One evening I was sitting at the kitchen table trying to write my first presidential column for TLT. My two older kids were both home for the weekend. They were in the basement, and the conversation was getting loud.

“What’s going on down there?” I called out. No one answered.

My husband walked into the kitchen from the TV room saying, “Sounds like a typical late night post-pizza party bull session. The kind you and your friends used to have in grad school.” We’d had pizza for dinner.

Then he sat down at the table next to me, and we listened…

My daughter Laura, who’s not much of a math person, was studying for the final exam in her Calculus I class. “I don’t get it,” she lamented to Chris. “Sine waves confuse me. I can mumble ‘SOH CAH TOA.’ I can draw lines within triangles. But what does it all mean?”

“Laura, Laura, Laura,” Chris repeated. “You’re going about it all wrong. You need to see it with your mind’s eye.”

“What does that mean?” she asked frustrated.

“Well, do you really want to understand it or just learn it to get a good grade?”

“Chris, I want to understand it and get a good grade. Why else would I be studying so hard for this test,” she answered with disgust.

“Okay. Remember in high school when you were learning about triangles and you learned the Pythagorean Theorem?”

“I guess.”

“You did that proof for a2 + b2 = c2. Well, that proof wasn’t about the chalk triangle on the board.”

“Then what did I waste my time for?” Laura commented sarcastically.

“The triangle on the board was just a reminder of the real triangle.
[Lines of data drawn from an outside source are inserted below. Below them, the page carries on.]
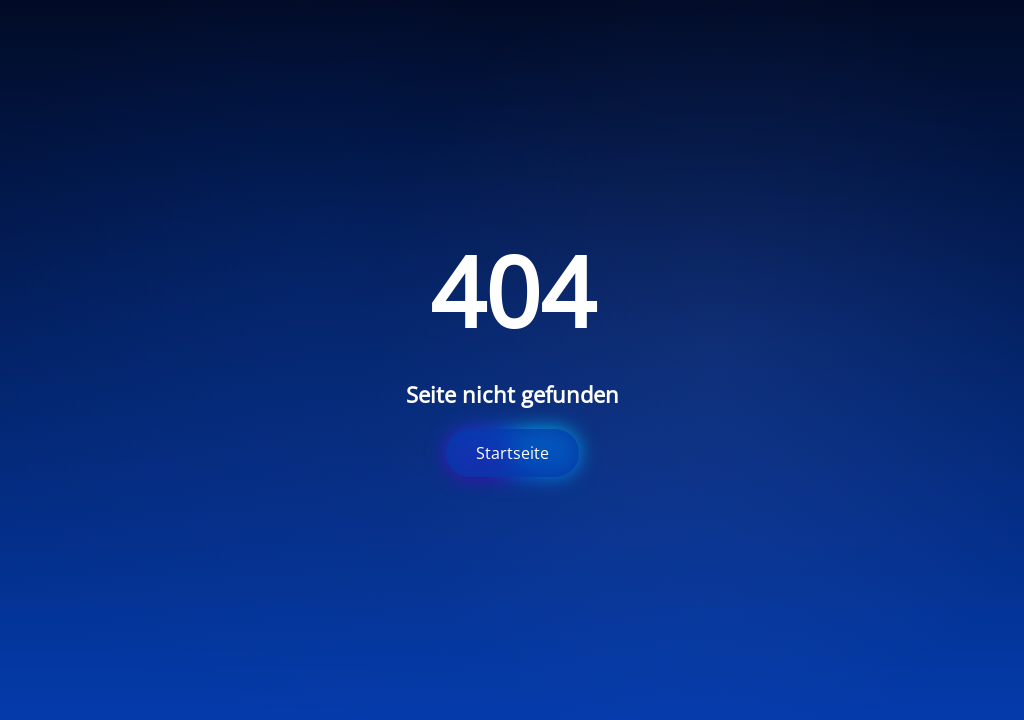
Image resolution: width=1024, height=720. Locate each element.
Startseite (512, 453)
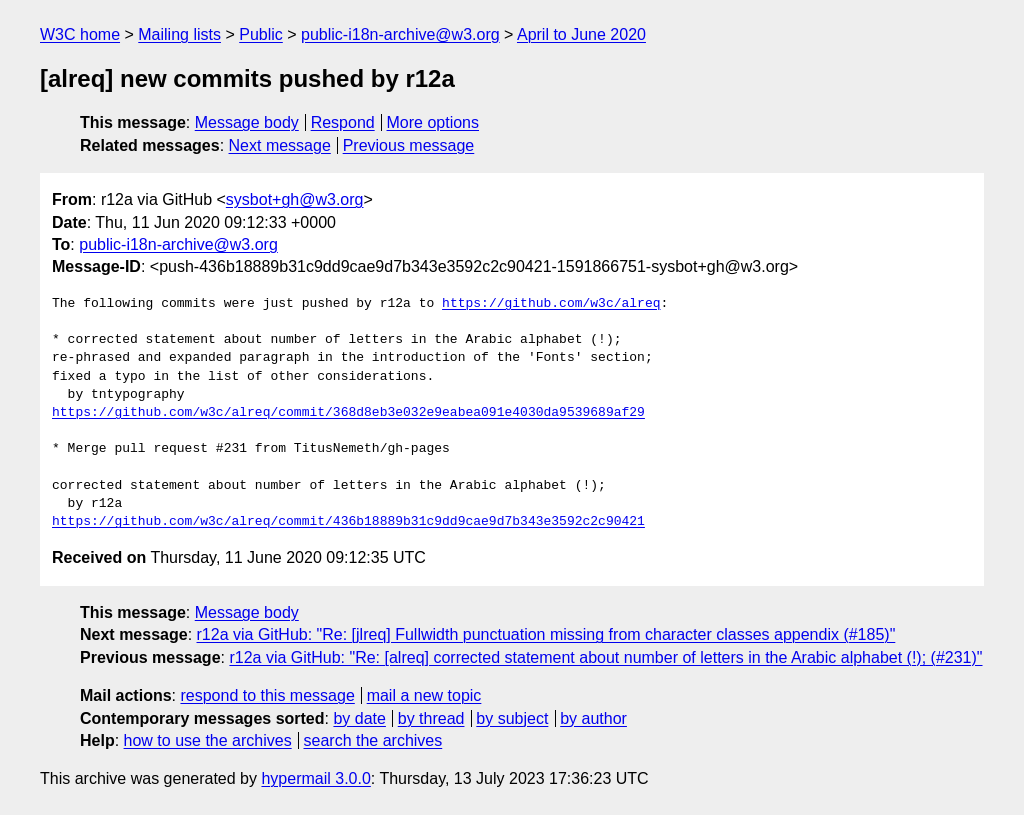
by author (593, 718)
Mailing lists (179, 34)
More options (433, 122)
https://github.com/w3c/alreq (551, 304)
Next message (280, 145)
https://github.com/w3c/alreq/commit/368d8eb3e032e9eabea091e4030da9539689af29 (348, 413)
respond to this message (267, 695)
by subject (512, 718)
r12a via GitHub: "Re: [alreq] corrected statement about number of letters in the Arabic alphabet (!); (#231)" (605, 657)
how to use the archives (208, 740)
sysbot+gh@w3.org (295, 199)
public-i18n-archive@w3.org (400, 34)
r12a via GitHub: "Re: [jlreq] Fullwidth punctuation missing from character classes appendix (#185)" (546, 634)
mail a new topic (424, 695)
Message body (247, 122)
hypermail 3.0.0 (315, 778)
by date (359, 718)
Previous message (409, 145)
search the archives (373, 740)
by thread (431, 718)
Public (261, 34)
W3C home (80, 34)
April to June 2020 (581, 34)
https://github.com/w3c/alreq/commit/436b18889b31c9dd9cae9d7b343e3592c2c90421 (348, 522)
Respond (343, 122)
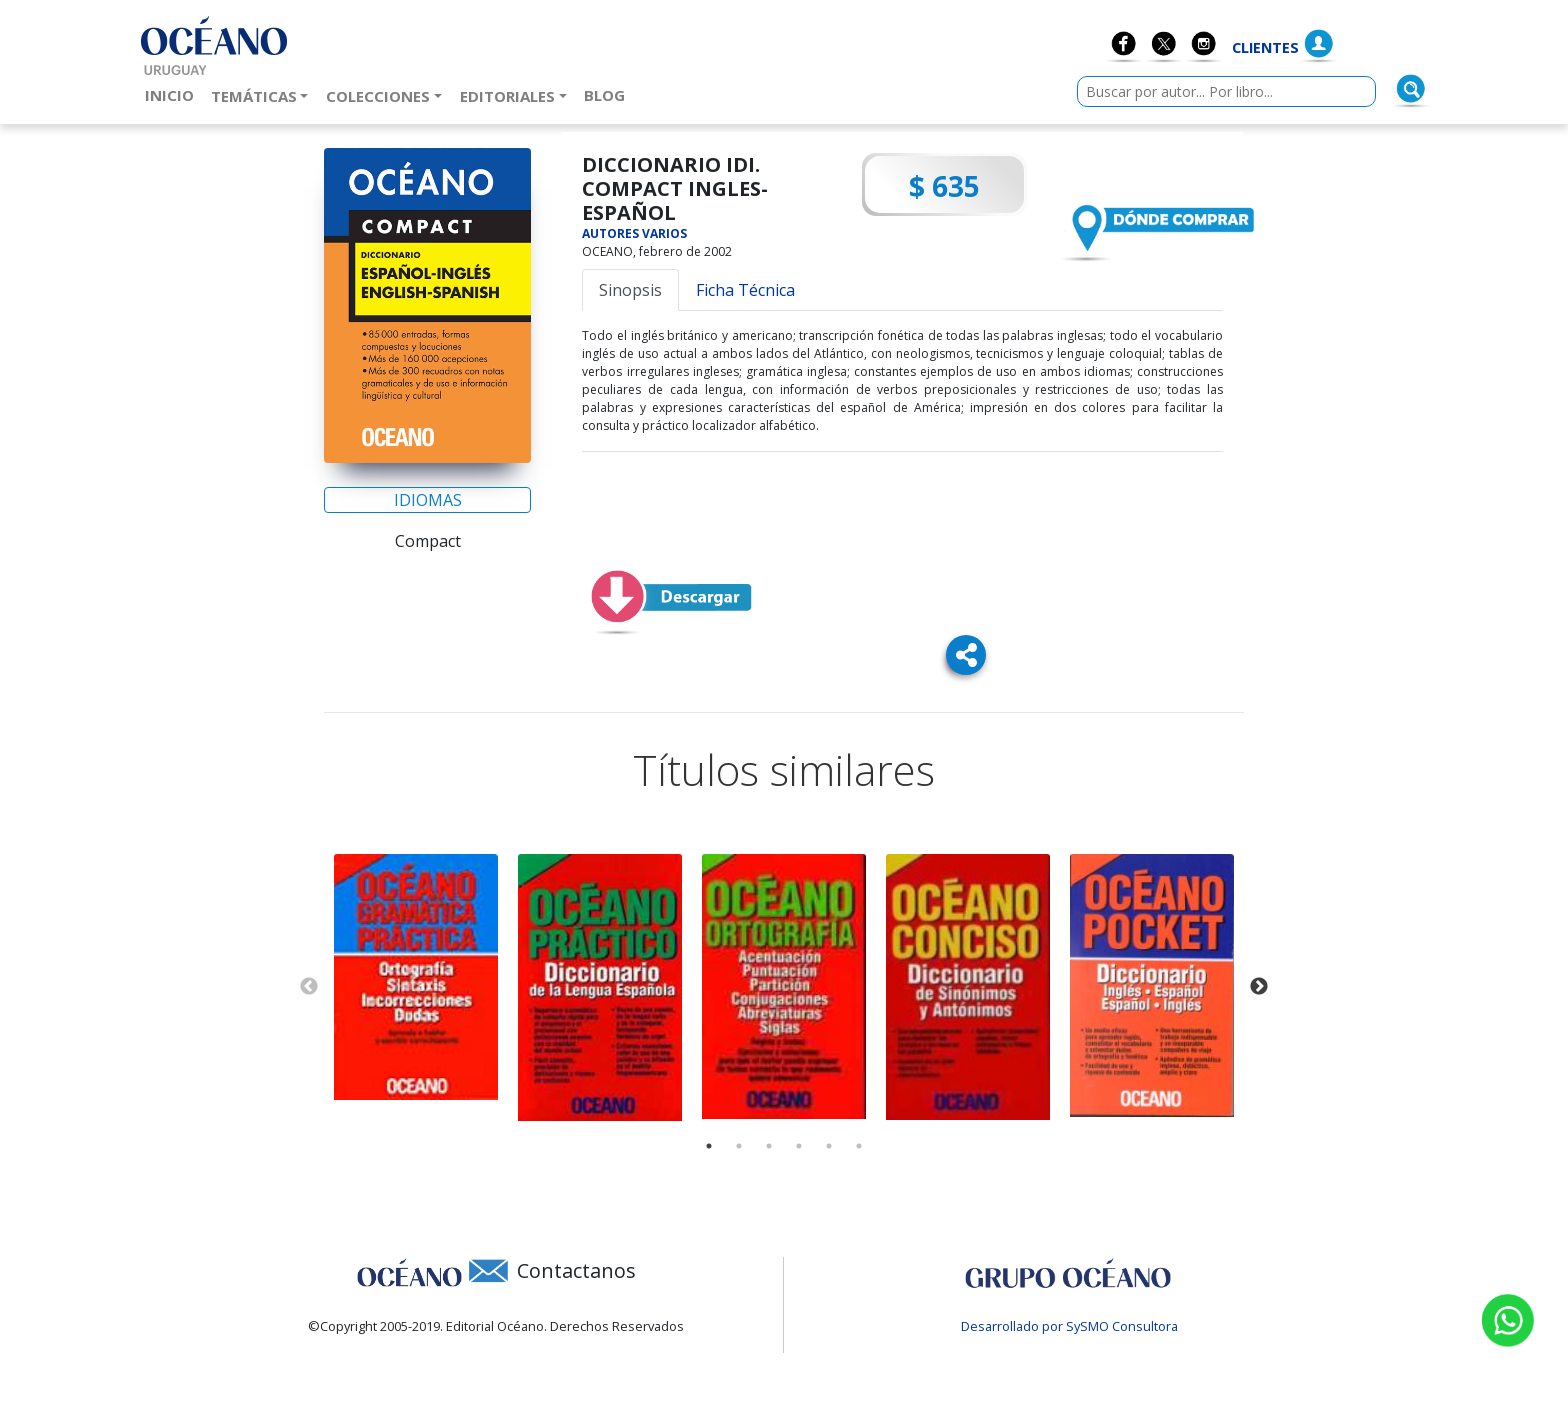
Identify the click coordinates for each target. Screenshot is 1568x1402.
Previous (309, 987)
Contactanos (576, 1270)
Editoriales (507, 96)
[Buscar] (1411, 89)
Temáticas (254, 96)
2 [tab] (739, 1146)
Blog (608, 94)
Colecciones (378, 96)
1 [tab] (709, 1146)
You’ll never see the real triangle with your eyes. You’ll never even imagine the triangle that the proof was about.”

“I don’t get it. You’re just confusing me more.”
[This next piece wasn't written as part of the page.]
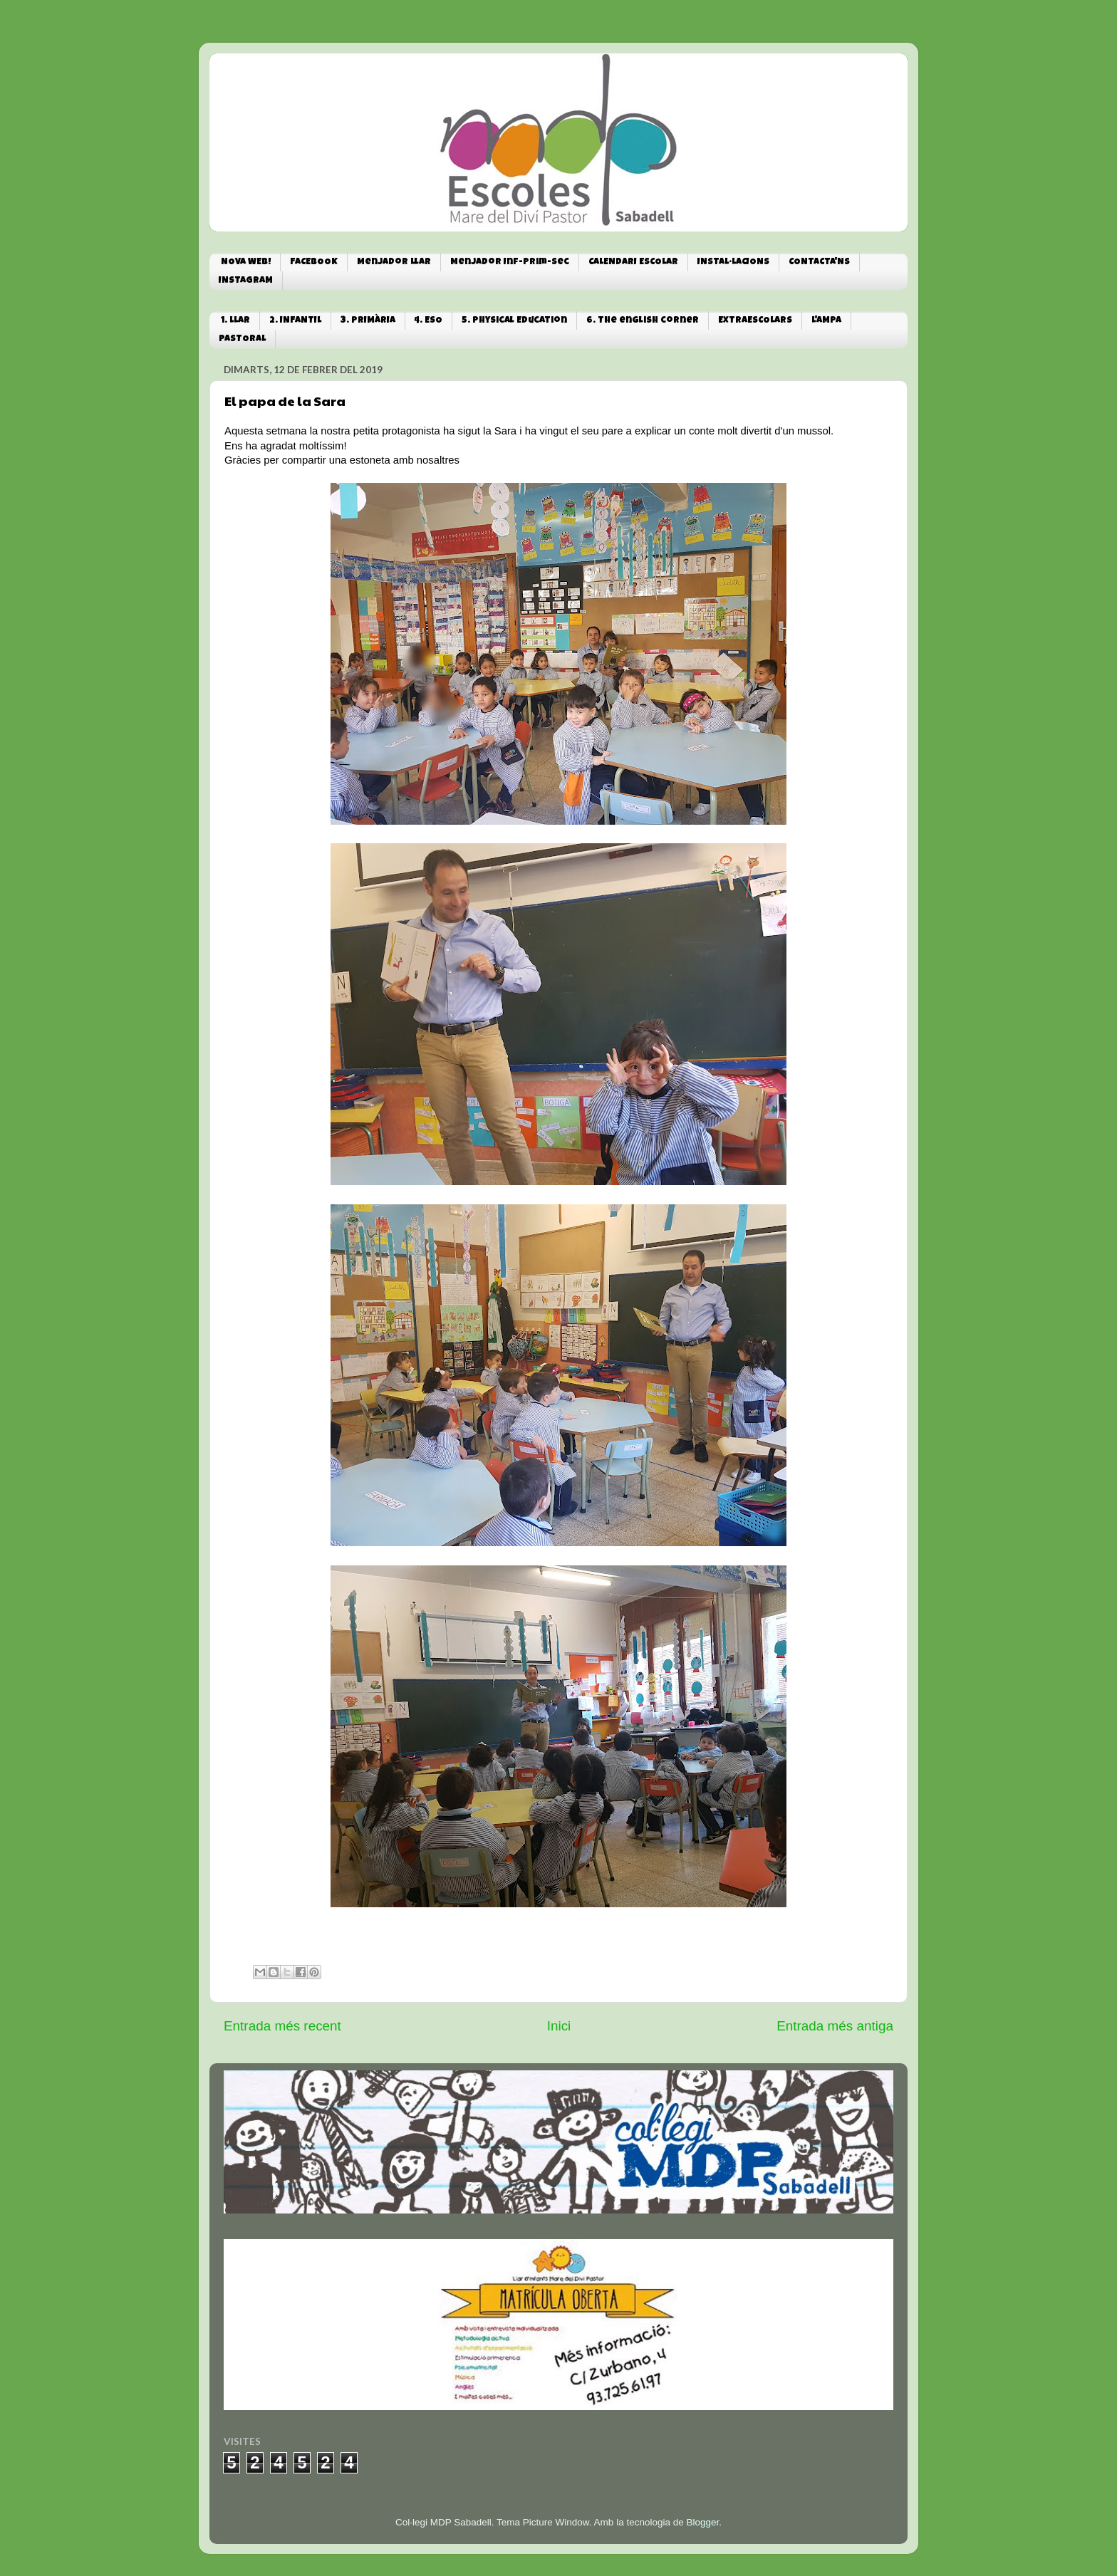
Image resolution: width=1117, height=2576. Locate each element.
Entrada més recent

“Exactly. At first you don’t get it. So you think as hard as you can about that proof, but it’s just not coming, you’re trying to understand, you don’t see it, you get confused, you work at it and then all of a sudden—aha! You understand! You got it! Now you see! We’ve all had that aha moment. That is seeing with the mind’s eye. The triangle that you understand with your mind’s eye is more real than a chalk triangle that can easily be erased.”

“O-kay,” Laura remarked, skepticism dripping from her word.

“The Pythagorean Theorem is not about a triangle on the chalkboard. It’s about the perfect, intelligible, eternal triangle that gives form to the chalk triangle. The chalk triangle can never be perfect, but the triangle that the Pythagorean Theorem is about is perfect, and it’s eternal. It was never created, always existed and will never pass out of existence. It’s unchanging. It will always be true.”

“Really.”

“It is only the intelligibility of the eternal triangle that allows us to know the drawing on the chalkboard is a triangle. Don’t you ever hunger for that experience of understanding? Long to feel that aha moment?” Chris asked.

“Never about math.”

“It doesn’t have to be about math. It could be anything—the human body, courage, justice, anything.”

“Like the perfect, eternal form of a dog or a chair or truth or humility?”

“You got it. That glimpse of understanding is seeing with the mind’s eye. Shouldn’t that drive your whole mode of being? Isn’t that what we’re all really looking for in college and in life in general?”

“The—search—for—wisdom,” Laura said slowly. After a short silence, she spoke again, “I think you’ve taken too many philosophy classes. I have a Calculus test to pass.”

Immediately, the discussion shifted to chatter about sine waves.

“He’s climbed out of the cave,” my husband remarked wide-eyed.

“Yes,” I nodded my head. “And Plato would be proud.”